Excerpted text
________
Here are examples for fitting a simulated $n\times p$ data matrix and a covariance matrix with $(n,p) = (50,100)$ with $q=3$. The diagonal entries of $\bm{\Psi}$ were randomly simulated from $\mathcal{U}(0.2,0.8)$ and the elements of $\bm{\Lambda}$ and $\bm{\mu}$ were from $\mathcal{N}(0,1)$. We use BIC to select the optimal factors from the set of $\{1,2,3,\cdots,10\}$.
<<set-seed, include=FALSE>>==
set.seed(1)
@
<<est-sim-data,cache=TRUE>>==
n <- 50 # number of observations
p <- 100 # size of coordinates
q <- 3 # true number of factors
mu = rnorm(p) 
L = matrix(rnorm(p*q),p,q)
D = runif(p,0.2,0.8)
X = matrix(rnorm(n*q),n,q)
X = tcrossprod(X,L) + matrix(rnorm(n*p),n,p)%*%diag(sqrt(D)) + rep(mu, each = n)
________
Material provided
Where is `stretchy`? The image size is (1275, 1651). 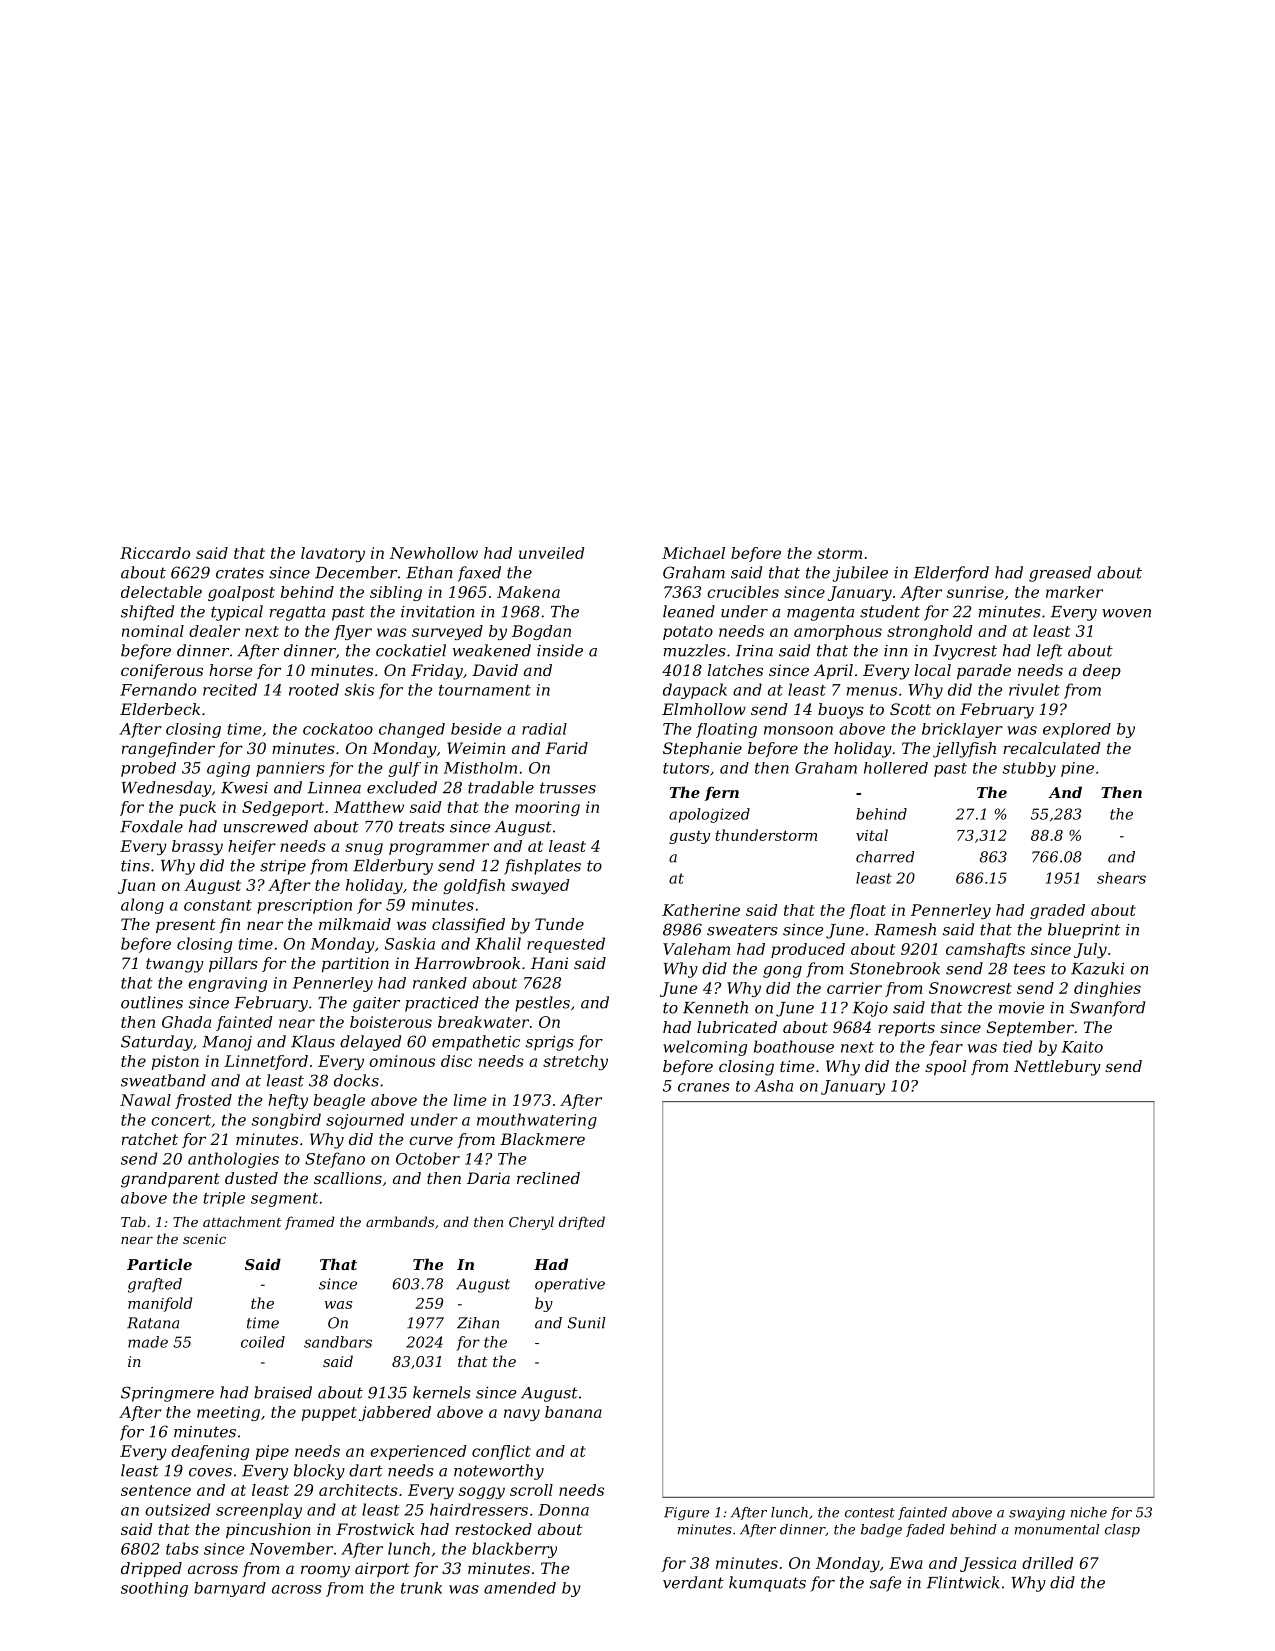 stretchy is located at coordinates (575, 1062).
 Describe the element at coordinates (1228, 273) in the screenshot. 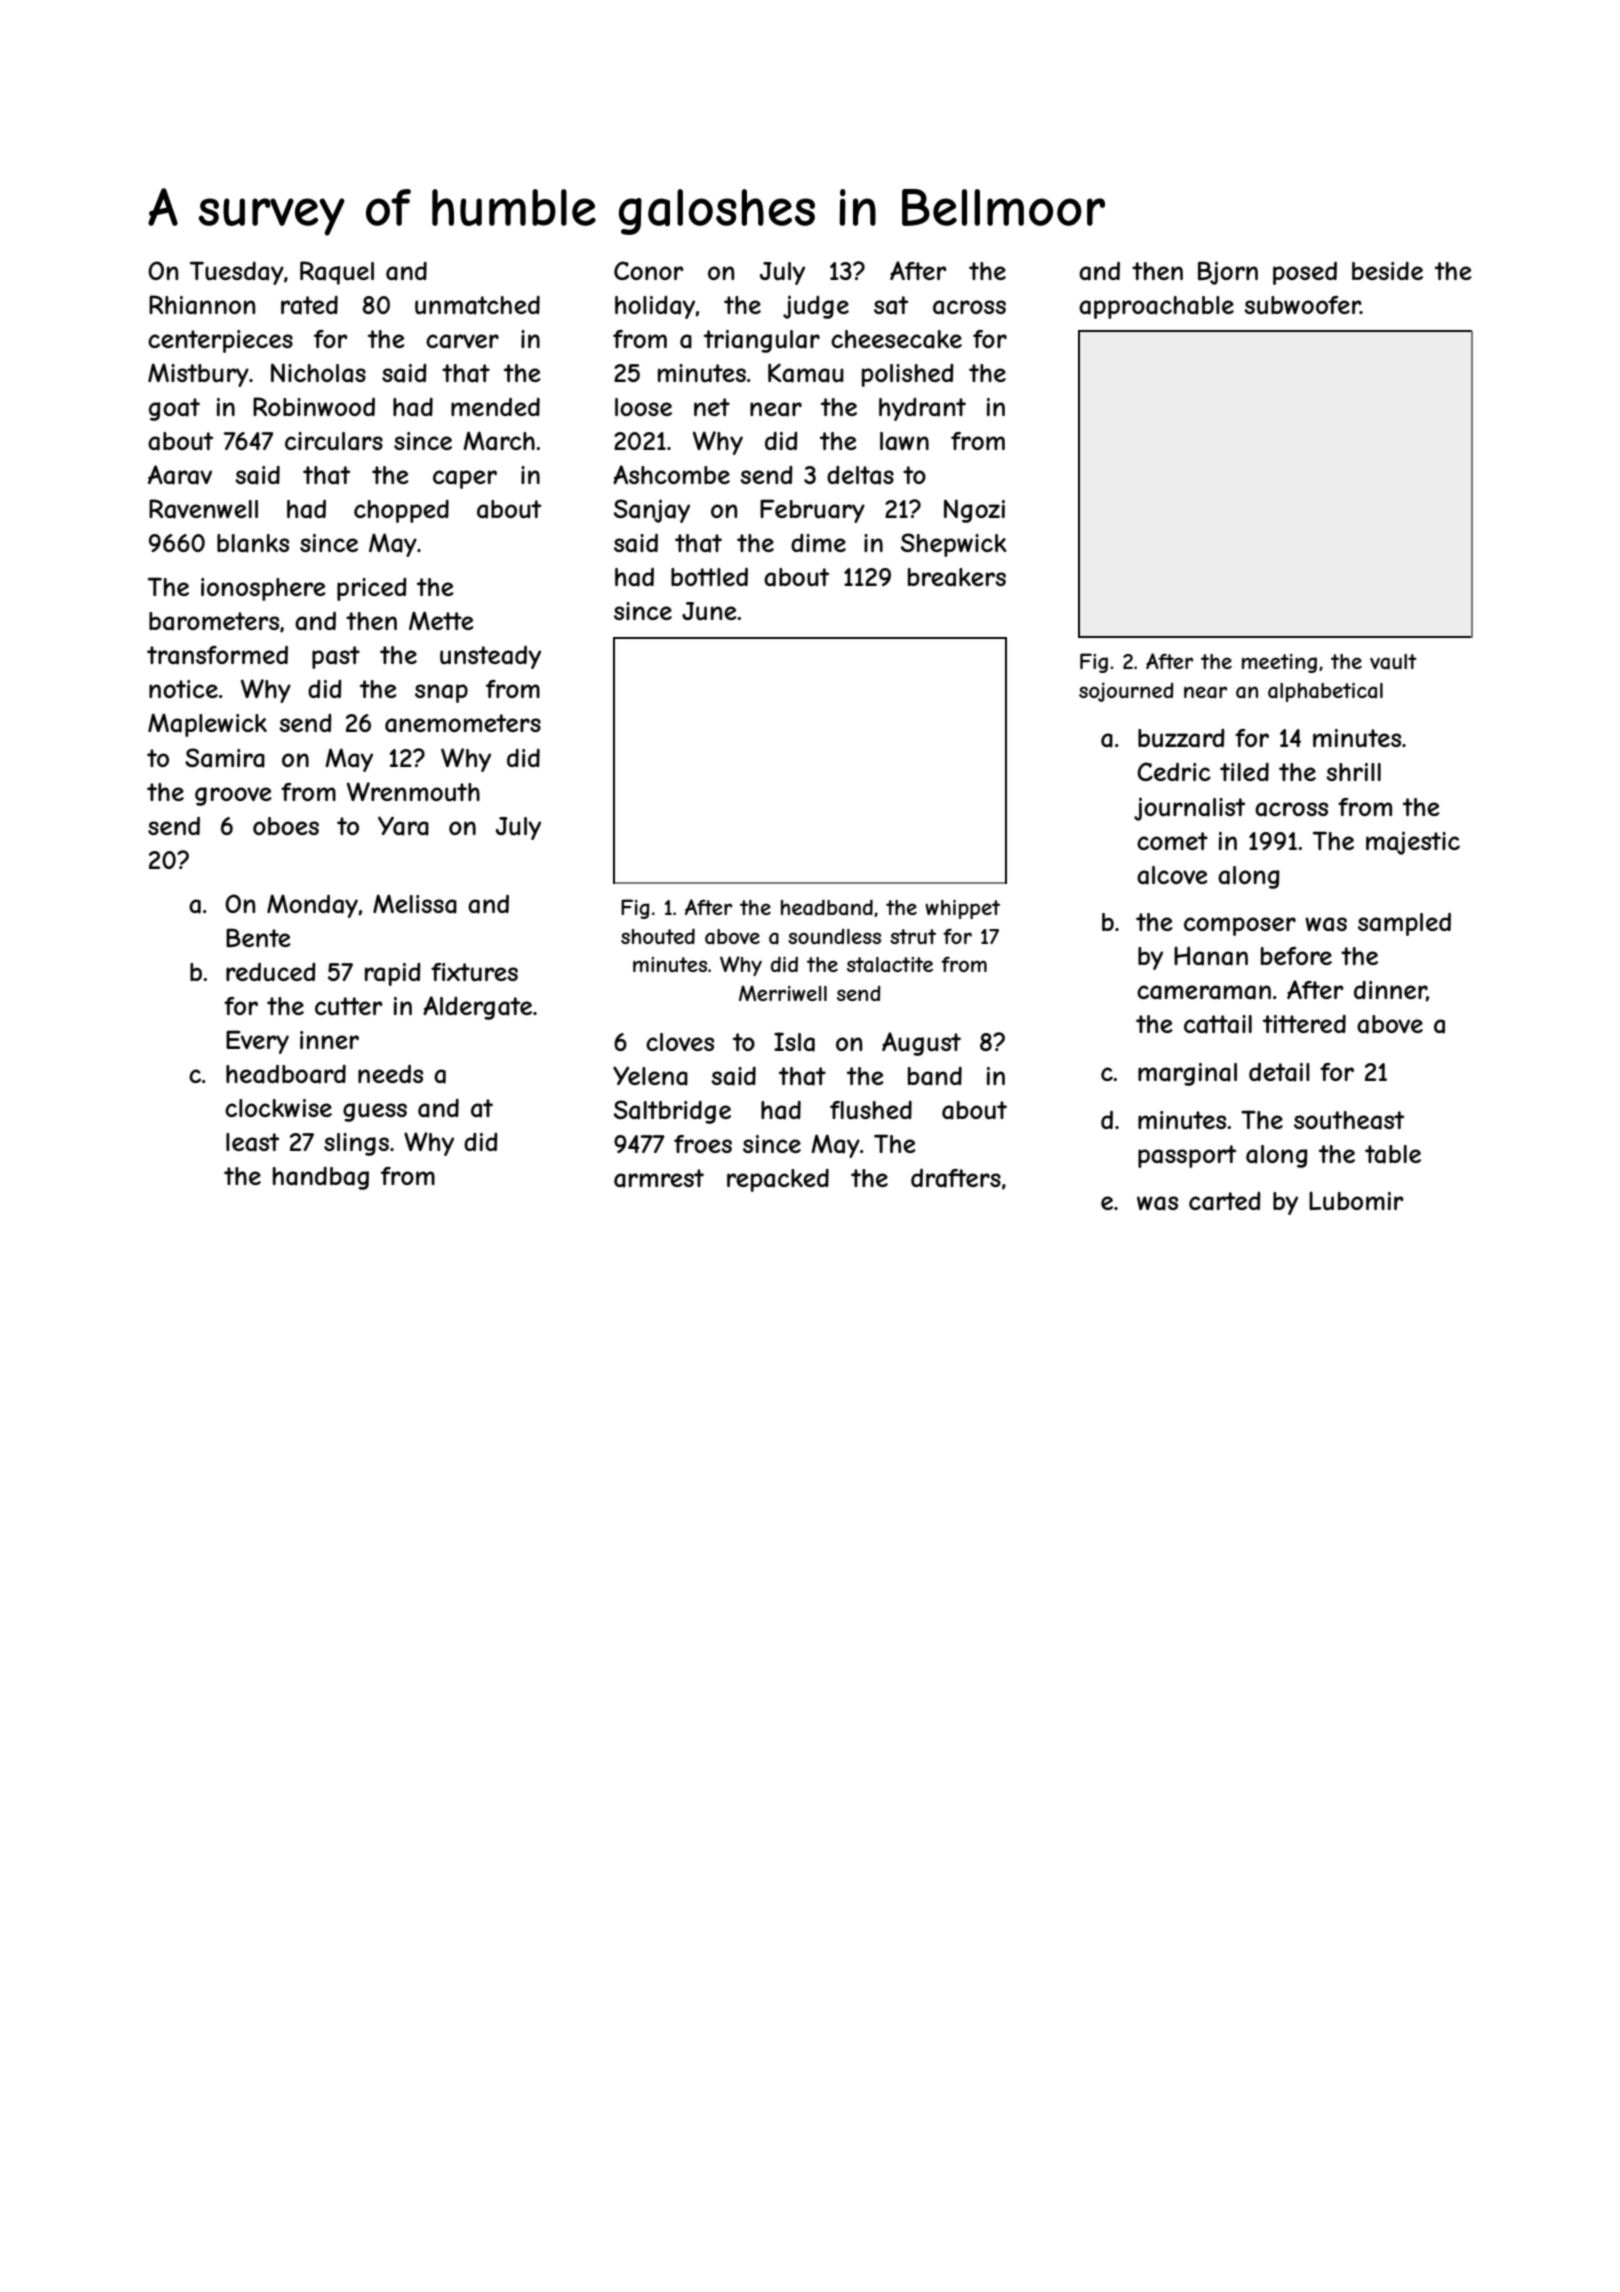

I see `Bjorn` at that location.
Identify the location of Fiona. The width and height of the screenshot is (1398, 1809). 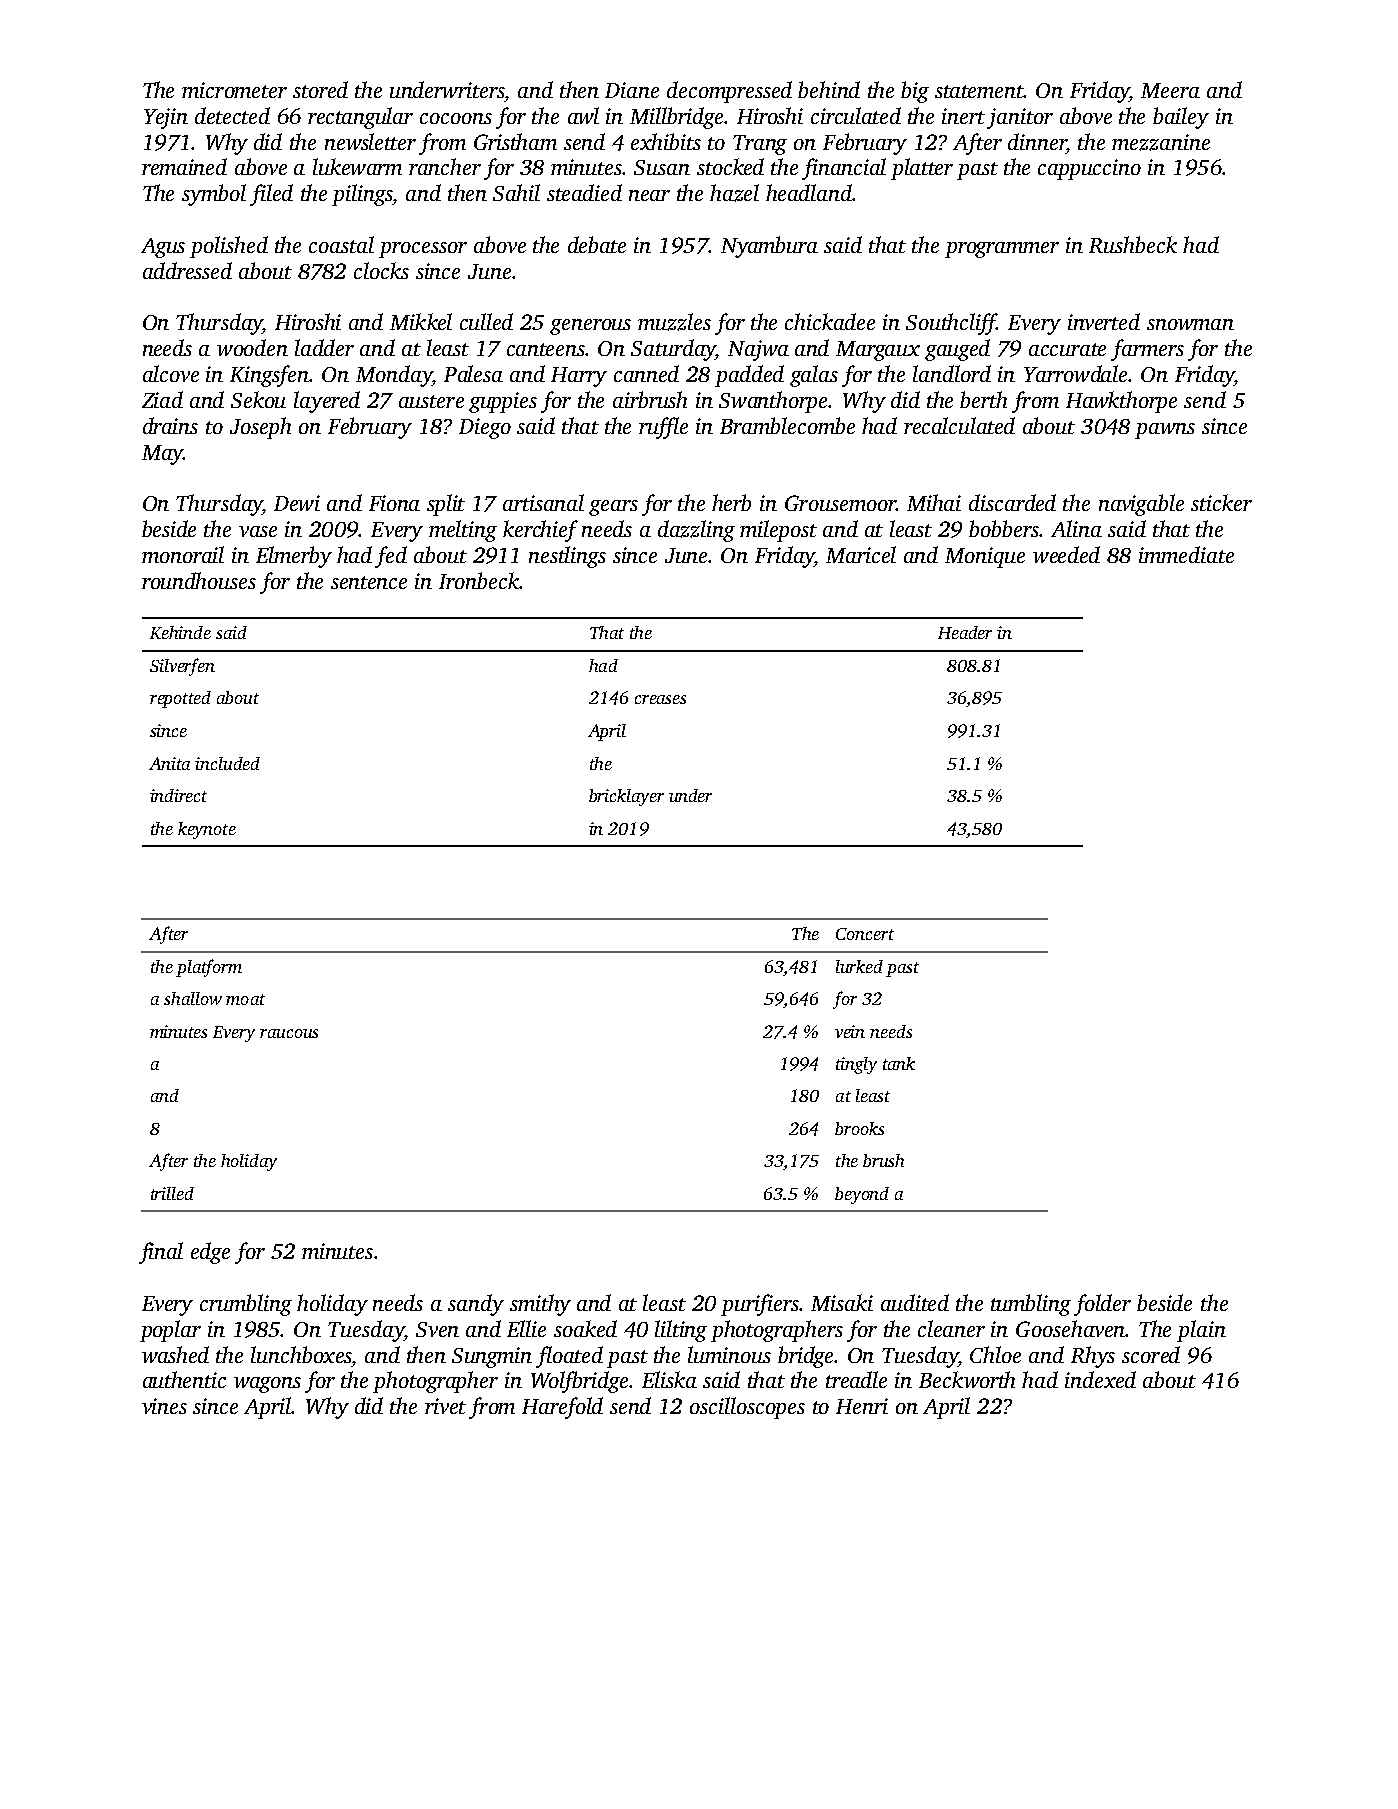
________
What to do
A. In the factor-model simulation excerpt, name each R object that the code assigns a value to.
B. Write the next part of the factor-model simulation excerpt, continuing from its final line of code.

Task-by-task answers
A. n, p, q, mu, L, D, X

B.
BICs = rep(0,11) # store BIC values
for(i in 1:11){
  out = fad(x = X,factors = i-1)
  BICs[i] = out$BIC
}
BICs
ind = which.min(BICs)-1# obtain the optimal factor favored by BIC
ind
@

<<est-sim-cov1,cache=TRUE>>==
BICs = rep(0,11) # store BIC values
for(i in 1:11){
  out = fad(covmat = cov(X), n.obs = n, factors = i-1)
  BICs[i] = out$BIC
}
BICs
ind = which.min(BICs)-1
ind
@

BIC selected the correct factor of 3 and we can then fit with the optimal factor model as
<<est-sim-cov2,cache=TRUE>>==
out1 = fad(x = X,factors = 3)
# or
out2 = fad(covmat = cov(X), n.obs = n, factors = 3)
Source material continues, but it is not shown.